MUSICA
Sin que hubiera ningún pianista en su casa, sin tener el ejemplo de ningún familiar cercano músico –más allá de una madre que cantaba muy bien, y una abuela que, dice, “tocaba todos los instrumentos que tenía a mano”–, Hilda Herrera tuvo de regalo de Reyes, a los cinco años, aquello que recuerda haber estado pidiendo desde hacía mucho: un piano. No recuerda exactamente desde cuándo, pero sabe con certeza que el piano estaba entre sus deseos de muy, muy niña. ¿Por qué, guiada por qué estímulo apareció ese pedido interno? “Misterio, esos misterios de la vida”, tiene ella por toda explicación. Por entonces la futura pianista vivía en Capilla del Monte, un pueblo que, lejos del destino turístico en que se ha transformado hoy, estaba entre los lugares ofrecidos a los tuberculosos por su “buen clima” capaz de contener la enfermedad, en tiempos en que era incurable. Además de acudir a los grandes hospitales para tuberculosos, los que todavía tenían esperanza de vida, y podían hacerlo, se quedaban a vivir en la zona. “Una mujer que vivió un drama en su familia, porque finalmente su esposo murió y sus dos hijas también, vendió todo antes de volverse a Buenos Aires. Entre las cosas que vendió estaba mi primer piano, el que amé: era un piano americano, de esos con pianola, con rollos de partituras que giraban. Me acompañó toda la vida, hasta hace poco, cuando tuve que mudarme y ya no entró en el departamento. Fue un dolor grande separarme de él”, recuerda.

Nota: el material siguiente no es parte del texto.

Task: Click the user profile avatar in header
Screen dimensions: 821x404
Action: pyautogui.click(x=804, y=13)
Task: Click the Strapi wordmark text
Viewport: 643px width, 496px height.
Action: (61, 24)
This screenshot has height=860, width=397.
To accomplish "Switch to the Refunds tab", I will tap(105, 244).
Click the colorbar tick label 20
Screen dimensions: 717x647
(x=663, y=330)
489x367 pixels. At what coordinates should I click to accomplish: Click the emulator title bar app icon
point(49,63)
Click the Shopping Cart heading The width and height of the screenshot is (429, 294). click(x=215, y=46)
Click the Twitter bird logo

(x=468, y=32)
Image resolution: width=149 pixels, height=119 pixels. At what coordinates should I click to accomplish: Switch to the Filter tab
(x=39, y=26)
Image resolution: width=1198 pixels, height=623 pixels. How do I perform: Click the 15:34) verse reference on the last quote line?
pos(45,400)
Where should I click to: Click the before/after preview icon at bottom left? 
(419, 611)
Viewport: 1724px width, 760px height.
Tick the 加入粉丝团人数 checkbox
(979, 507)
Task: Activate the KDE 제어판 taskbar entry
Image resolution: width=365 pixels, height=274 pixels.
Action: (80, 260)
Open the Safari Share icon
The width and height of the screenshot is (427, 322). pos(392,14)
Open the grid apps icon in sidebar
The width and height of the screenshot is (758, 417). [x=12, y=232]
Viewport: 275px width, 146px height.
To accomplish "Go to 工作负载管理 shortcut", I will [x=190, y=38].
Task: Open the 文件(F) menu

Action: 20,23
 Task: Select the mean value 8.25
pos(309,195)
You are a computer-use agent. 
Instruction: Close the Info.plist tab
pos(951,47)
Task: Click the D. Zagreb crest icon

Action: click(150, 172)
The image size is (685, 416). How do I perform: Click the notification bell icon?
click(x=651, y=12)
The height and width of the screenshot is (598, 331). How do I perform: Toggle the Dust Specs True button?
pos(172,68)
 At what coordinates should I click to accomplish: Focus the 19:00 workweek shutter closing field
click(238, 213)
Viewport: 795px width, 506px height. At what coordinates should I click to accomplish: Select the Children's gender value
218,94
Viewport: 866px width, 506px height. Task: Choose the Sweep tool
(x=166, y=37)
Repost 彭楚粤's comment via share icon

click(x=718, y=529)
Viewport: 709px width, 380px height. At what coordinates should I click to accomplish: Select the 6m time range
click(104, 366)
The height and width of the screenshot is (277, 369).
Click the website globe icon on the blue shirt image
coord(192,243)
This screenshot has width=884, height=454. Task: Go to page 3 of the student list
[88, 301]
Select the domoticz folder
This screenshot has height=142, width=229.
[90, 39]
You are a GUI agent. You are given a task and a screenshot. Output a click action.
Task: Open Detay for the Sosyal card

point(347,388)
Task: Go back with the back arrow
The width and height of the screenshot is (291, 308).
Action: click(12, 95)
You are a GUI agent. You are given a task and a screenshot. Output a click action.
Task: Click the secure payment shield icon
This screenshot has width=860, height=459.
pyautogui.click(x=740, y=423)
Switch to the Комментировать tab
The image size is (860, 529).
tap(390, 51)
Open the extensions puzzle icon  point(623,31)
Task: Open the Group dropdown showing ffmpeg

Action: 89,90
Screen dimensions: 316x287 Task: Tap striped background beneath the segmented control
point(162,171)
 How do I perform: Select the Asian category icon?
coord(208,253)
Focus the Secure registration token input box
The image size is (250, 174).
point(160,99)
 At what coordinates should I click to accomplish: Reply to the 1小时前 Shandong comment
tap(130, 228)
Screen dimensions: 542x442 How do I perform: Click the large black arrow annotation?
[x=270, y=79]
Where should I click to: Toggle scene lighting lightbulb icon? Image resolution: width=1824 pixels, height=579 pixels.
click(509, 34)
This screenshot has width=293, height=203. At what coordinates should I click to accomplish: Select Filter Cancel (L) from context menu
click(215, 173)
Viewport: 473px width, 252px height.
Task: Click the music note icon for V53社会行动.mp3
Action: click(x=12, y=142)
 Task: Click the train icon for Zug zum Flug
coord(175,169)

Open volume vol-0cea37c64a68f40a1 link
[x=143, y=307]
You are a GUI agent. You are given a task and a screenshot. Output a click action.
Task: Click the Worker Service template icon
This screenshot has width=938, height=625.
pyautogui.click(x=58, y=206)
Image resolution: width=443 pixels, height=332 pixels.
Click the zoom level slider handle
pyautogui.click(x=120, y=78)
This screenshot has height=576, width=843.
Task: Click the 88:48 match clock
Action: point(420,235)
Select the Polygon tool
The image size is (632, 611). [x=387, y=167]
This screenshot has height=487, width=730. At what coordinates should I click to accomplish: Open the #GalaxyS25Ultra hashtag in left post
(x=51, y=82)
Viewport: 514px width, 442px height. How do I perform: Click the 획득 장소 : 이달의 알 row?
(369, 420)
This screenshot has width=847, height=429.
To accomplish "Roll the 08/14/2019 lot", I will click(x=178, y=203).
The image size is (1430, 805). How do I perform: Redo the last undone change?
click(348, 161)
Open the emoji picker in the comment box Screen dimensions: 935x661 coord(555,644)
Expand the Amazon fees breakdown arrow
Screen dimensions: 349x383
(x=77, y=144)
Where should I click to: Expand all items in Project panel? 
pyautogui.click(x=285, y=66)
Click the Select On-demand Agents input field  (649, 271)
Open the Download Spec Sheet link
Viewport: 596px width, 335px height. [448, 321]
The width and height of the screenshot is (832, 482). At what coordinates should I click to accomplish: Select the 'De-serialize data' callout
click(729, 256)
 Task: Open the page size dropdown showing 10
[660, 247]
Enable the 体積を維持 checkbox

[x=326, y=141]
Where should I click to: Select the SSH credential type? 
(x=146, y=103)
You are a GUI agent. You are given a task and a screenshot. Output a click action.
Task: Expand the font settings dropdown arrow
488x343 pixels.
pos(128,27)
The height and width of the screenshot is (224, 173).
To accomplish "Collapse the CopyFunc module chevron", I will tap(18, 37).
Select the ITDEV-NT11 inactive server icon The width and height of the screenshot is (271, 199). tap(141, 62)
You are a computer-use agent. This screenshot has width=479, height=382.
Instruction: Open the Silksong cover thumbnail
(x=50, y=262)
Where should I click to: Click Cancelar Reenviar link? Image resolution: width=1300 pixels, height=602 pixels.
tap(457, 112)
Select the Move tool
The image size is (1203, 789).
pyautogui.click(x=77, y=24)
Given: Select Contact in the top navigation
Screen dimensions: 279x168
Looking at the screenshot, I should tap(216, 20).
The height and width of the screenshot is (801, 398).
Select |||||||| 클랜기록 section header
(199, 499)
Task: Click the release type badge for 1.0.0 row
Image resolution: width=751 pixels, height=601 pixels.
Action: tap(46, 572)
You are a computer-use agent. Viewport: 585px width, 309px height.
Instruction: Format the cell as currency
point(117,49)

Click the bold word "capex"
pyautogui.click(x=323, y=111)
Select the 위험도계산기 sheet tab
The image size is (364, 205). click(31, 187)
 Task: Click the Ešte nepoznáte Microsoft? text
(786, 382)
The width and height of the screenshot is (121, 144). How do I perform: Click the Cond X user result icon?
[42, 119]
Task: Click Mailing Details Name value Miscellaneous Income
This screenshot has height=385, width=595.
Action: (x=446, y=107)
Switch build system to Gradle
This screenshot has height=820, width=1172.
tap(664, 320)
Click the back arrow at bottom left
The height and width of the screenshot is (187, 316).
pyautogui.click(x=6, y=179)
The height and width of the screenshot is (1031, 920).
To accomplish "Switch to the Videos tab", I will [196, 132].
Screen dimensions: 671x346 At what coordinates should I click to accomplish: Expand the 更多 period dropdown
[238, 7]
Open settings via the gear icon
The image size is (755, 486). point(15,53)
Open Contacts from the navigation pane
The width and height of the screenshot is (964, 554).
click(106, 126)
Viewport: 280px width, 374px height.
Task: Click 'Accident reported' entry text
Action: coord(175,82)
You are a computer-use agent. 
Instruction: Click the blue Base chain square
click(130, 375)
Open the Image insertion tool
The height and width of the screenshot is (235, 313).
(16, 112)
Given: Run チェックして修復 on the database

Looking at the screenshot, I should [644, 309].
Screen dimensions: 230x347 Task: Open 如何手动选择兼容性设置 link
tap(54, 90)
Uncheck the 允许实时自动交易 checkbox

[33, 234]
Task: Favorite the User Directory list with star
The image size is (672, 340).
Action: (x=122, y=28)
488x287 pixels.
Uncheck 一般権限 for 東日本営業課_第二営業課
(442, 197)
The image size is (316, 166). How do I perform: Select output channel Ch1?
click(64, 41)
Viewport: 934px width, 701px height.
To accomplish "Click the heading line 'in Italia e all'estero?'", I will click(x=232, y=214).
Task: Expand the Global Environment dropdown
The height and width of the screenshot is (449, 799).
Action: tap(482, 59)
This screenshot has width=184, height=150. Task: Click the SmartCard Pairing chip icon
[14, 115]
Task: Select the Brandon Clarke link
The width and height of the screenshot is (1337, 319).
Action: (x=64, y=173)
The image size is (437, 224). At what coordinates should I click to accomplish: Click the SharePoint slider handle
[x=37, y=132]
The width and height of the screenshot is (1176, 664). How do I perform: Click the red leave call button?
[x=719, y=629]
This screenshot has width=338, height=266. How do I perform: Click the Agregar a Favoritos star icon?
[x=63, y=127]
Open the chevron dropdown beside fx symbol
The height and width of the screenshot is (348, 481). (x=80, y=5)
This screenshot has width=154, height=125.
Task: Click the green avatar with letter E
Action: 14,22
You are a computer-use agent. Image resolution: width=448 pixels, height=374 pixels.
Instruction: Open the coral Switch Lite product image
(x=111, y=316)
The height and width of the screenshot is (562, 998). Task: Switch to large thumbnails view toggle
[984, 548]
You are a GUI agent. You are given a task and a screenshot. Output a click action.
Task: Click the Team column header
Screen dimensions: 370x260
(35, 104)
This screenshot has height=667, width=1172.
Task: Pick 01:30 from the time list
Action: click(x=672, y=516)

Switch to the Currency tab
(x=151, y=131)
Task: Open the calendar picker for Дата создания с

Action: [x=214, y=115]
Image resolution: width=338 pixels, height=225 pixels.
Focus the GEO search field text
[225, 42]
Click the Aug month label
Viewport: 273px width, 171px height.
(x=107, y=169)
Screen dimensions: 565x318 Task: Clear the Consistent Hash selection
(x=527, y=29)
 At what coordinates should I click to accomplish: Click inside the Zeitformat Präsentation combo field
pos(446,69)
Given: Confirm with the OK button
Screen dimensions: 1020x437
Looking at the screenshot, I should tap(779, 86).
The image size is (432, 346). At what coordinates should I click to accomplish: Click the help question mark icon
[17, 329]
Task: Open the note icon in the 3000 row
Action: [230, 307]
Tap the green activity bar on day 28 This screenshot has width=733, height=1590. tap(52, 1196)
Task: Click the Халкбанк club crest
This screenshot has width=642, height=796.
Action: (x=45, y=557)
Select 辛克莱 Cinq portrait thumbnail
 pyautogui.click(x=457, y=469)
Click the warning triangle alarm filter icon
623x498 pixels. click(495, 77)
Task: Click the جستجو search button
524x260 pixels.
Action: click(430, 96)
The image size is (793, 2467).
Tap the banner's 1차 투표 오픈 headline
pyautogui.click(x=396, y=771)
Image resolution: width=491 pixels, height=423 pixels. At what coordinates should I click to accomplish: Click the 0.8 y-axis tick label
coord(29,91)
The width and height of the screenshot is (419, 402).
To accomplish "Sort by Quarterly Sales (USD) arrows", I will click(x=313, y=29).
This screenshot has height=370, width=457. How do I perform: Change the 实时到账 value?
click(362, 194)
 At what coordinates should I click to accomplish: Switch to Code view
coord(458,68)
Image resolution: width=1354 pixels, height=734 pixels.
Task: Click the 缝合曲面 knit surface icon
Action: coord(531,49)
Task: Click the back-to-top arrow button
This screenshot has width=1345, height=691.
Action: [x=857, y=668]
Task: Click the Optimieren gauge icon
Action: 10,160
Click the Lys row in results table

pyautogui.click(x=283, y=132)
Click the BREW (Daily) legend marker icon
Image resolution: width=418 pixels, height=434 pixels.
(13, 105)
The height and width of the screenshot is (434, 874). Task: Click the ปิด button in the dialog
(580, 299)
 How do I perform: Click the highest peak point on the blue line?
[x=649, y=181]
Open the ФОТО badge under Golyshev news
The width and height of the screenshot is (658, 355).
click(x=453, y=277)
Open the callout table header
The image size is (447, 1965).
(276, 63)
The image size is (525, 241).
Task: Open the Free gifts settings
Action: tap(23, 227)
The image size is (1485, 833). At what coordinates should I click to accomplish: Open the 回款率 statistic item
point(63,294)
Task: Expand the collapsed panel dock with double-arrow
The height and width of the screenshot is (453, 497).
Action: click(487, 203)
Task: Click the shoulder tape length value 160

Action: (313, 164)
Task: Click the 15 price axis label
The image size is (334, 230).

Ese piano traía consigo las primeras partituras con las que se formó Herrera: “Alrededor de cincuenta rollos con cualquier cantidad de obras de Liszt, de Chopin, transcripciones para cuatro manos, trozos de ópera reducidos para piano”, enumera en el recuerdo. La tuberculosis también trajo al pueblo a un matrimonio cuya hija era pianista, y por eso la pequeña Hilda pudo acceder a una profesora. Fue la única que tuvo. “Pero nunca dejé de estudiar, estudié siempre sola –aclara–. Lo que pasó fue que luego me fui de pupila a un colegio de Córdoba, y no bien salí del colegio, con 19 años, me casé.” De modos diferentes a lo que puede considerarse una “carrera artística”, Herrera construyó un camino destacado como compositora y como intérprete, dejando grabados trabajos integrales sobre Yupanqui o Gardel, discos como el muy iniciático Al calor de la tierra, Señales luminosas o La diablera. Una experiencia que luego volcó generosamente a la docencia, con la certeza de estar sembrando huella.